The Hampton Roads Virginian-Pilot runs an op-ed:
In the four years since a 2009 federal report detailed global warming in America, the evidence has become harder to ignore.
It’s not just the freaky, violent weather of 2012, the warmest year on record. It’s also temperatures over the past decade, the highest on record.
“Americans are noticing changes all around them,” concluded the National Climate Assessment and Development Advisory Committee in a draft report released last week.
The report, mandated by Congress, was last compiled in 2009. Since then, the panel says, the case for global warming has grown more widespread:
“Residents of some coastal cities see their streets flood more regularly during storms and high tides. Inland cities near large rivers also experience more flooding, especially in the Midwest and Northeast. Hotter and drier weather and earlier snow melt mean that wildfires in the West start earlier in the year, last later into the fall, threaten more homes, cause more evacuations, and burn more acreage. In Alaska, the summer sea ice that once protected the coasts has receded, and fall storms now cause more erosion and damage that is severe enough that some communities are already facing relocation.”
All well and good. The Second Inaugural should be a help. Sent January 22:
To anyone who’s been paying attention, the recently released National Climate Assessment is hardly breaking news. After all, 2012 was marked by devastating droughts, all sorts of extreme weather, and heat waves strong and sustained enough to make the year the hottest yet recorded in human history. Still, as Groucho Marx once asked, “Who are you gonna believe?
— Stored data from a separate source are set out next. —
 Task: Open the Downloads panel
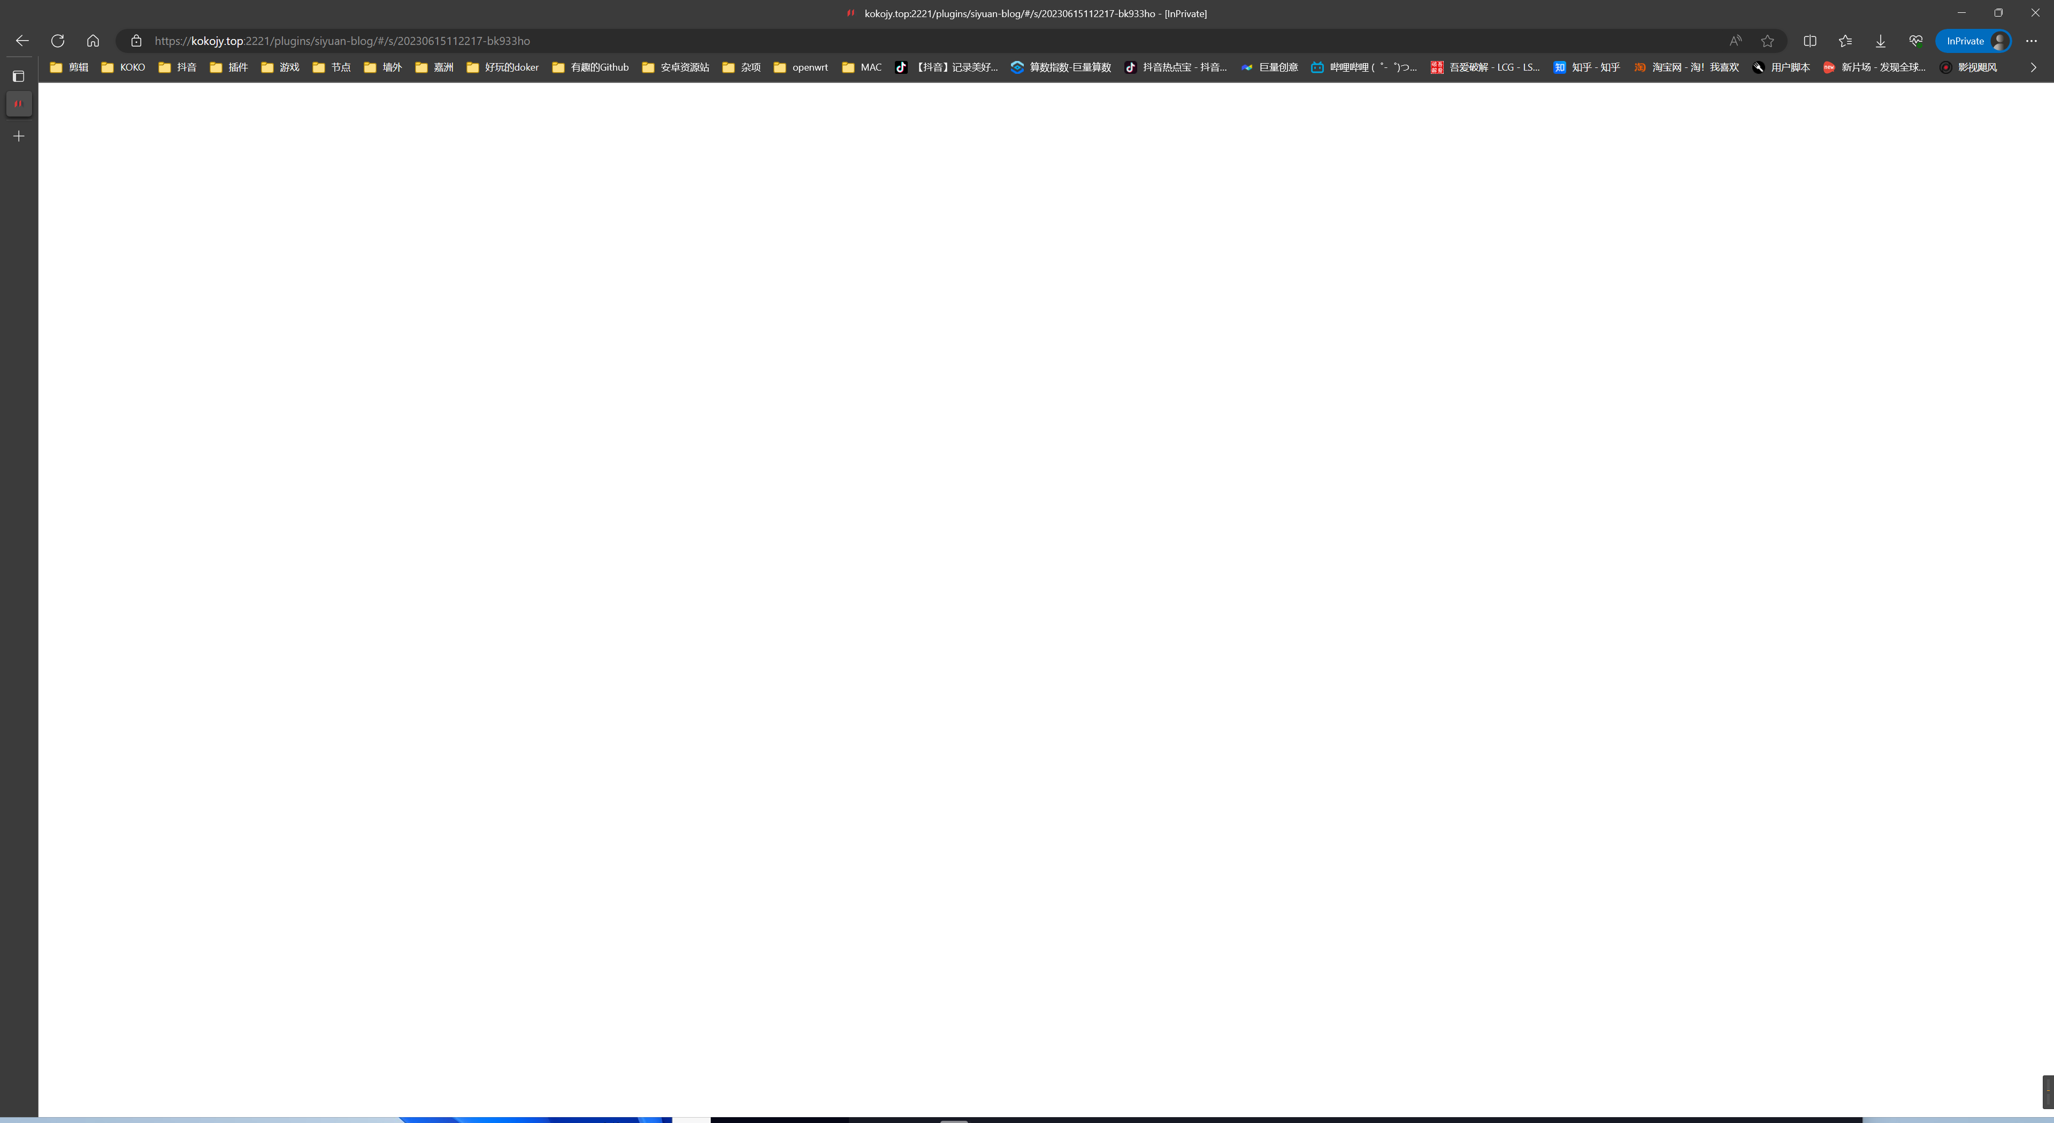pos(1880,41)
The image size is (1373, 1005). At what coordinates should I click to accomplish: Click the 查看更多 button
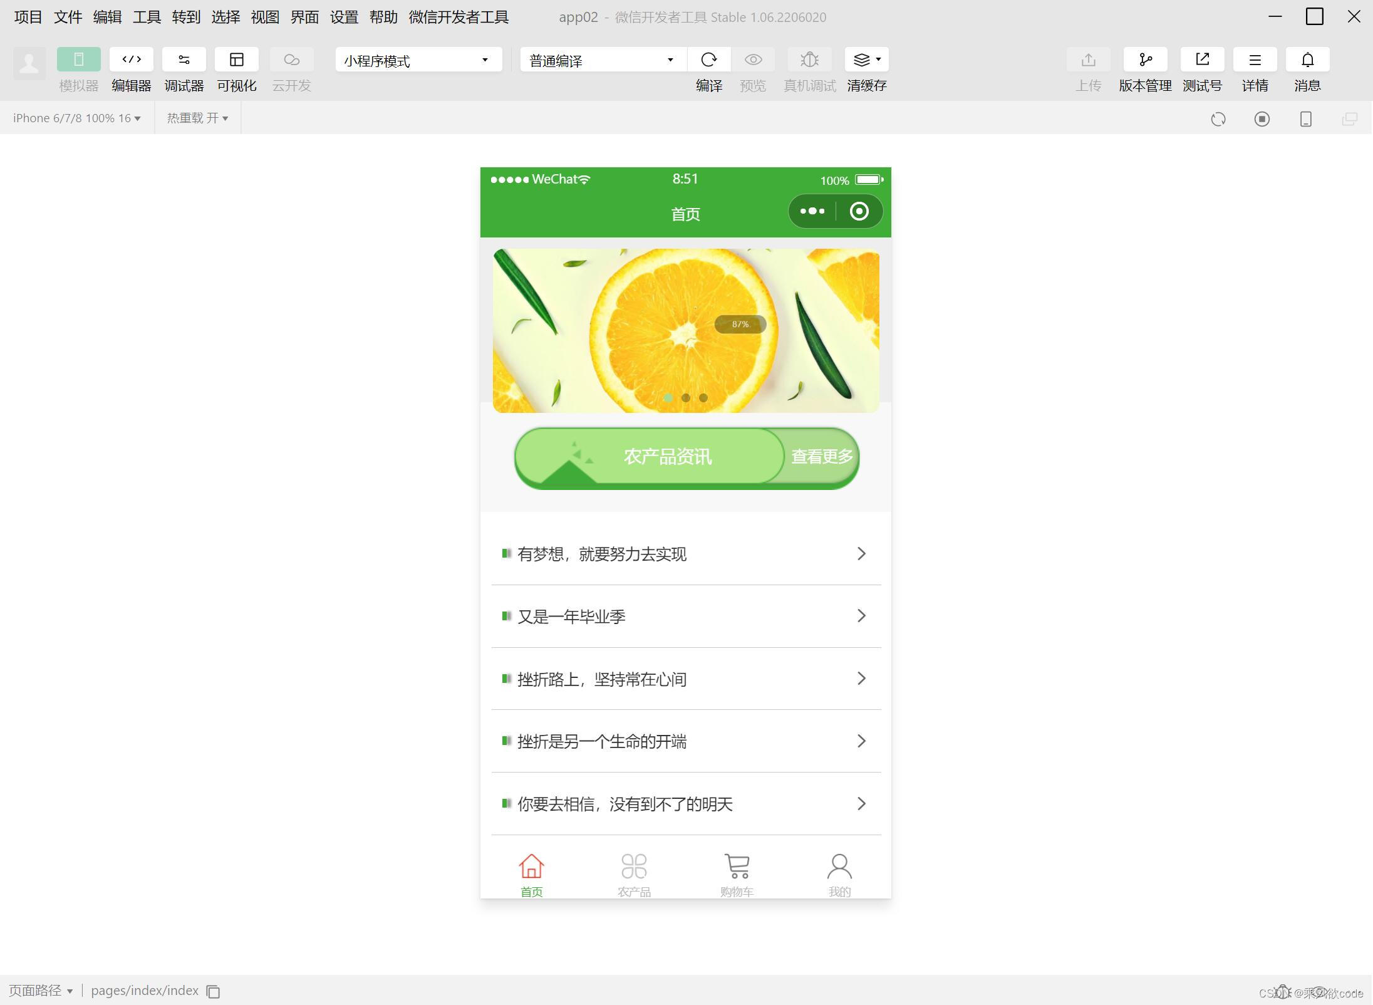[821, 457]
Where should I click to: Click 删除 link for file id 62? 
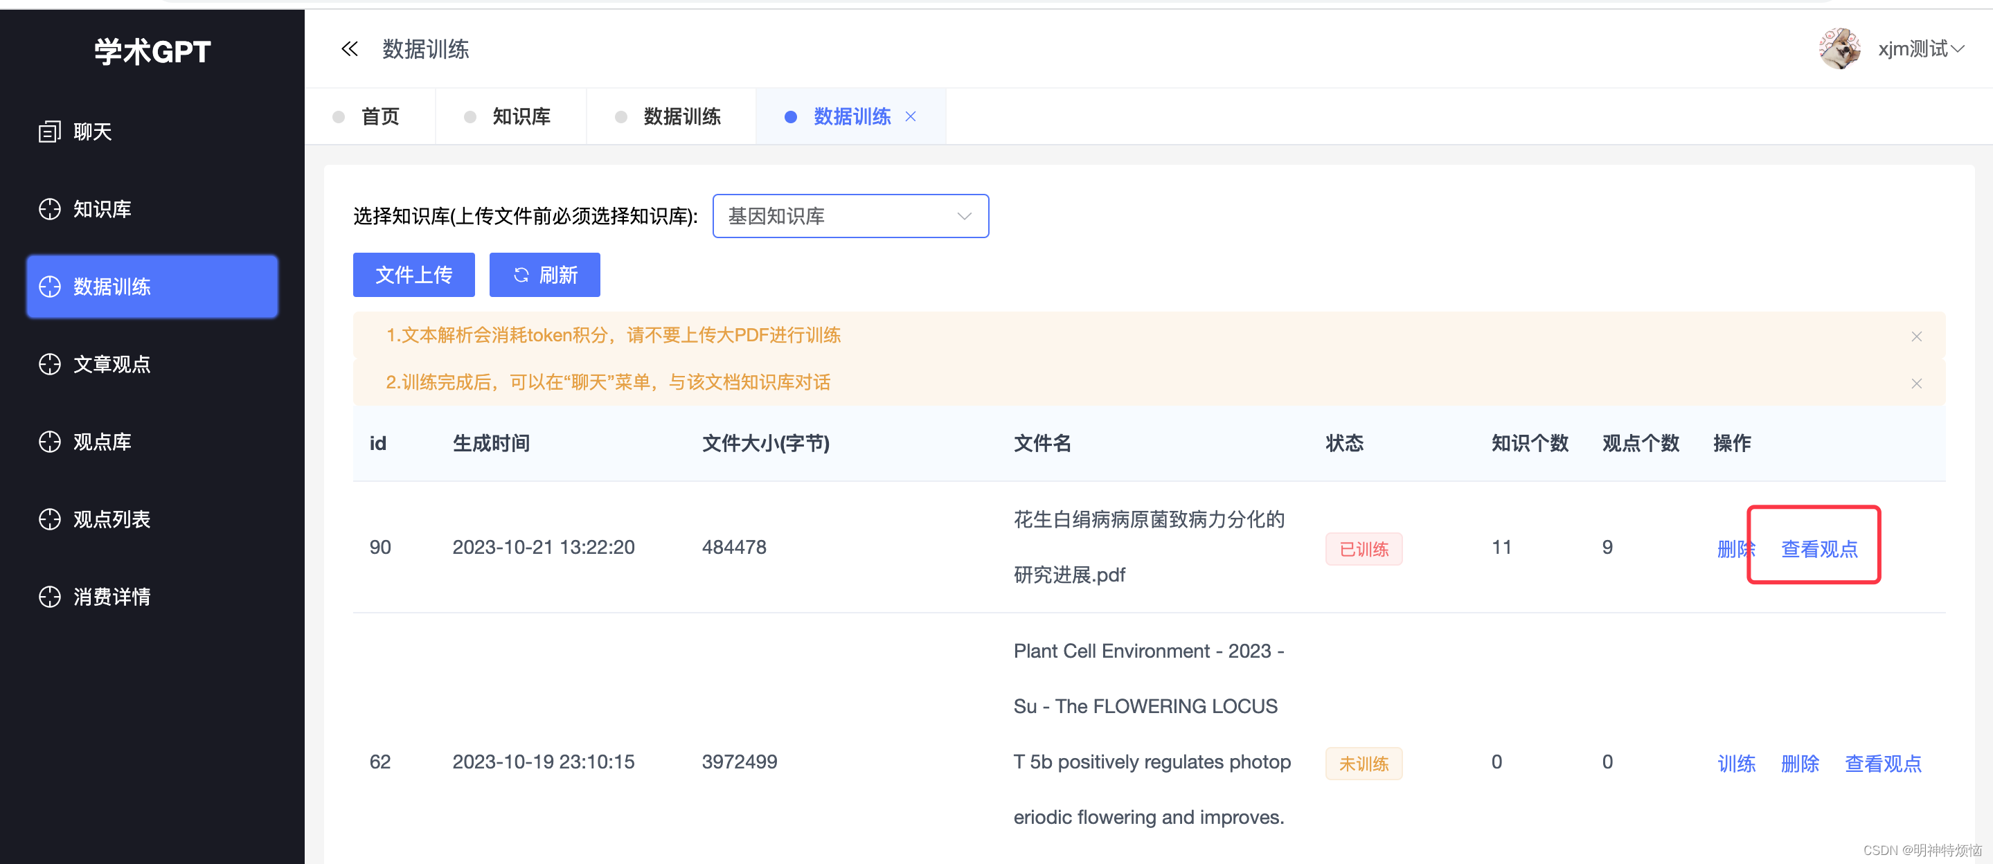click(1800, 763)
Me, or your lying eyes?” A significant number of Americans still reject the evidence when it comes to climate change.
That’s why President Obama’s Second Inaugural Address was a big deal. By making a firm commitment to address the threat, the President came down on the side of science, delivering a strong rebuke to those still locked in the denialist mindset. Presidential follow-through must include the rejection of the Keystone XL pipeline project, and initiatives to promote the work of climate scientists, so that the American public can understand the threat posed to our nation and our posterity.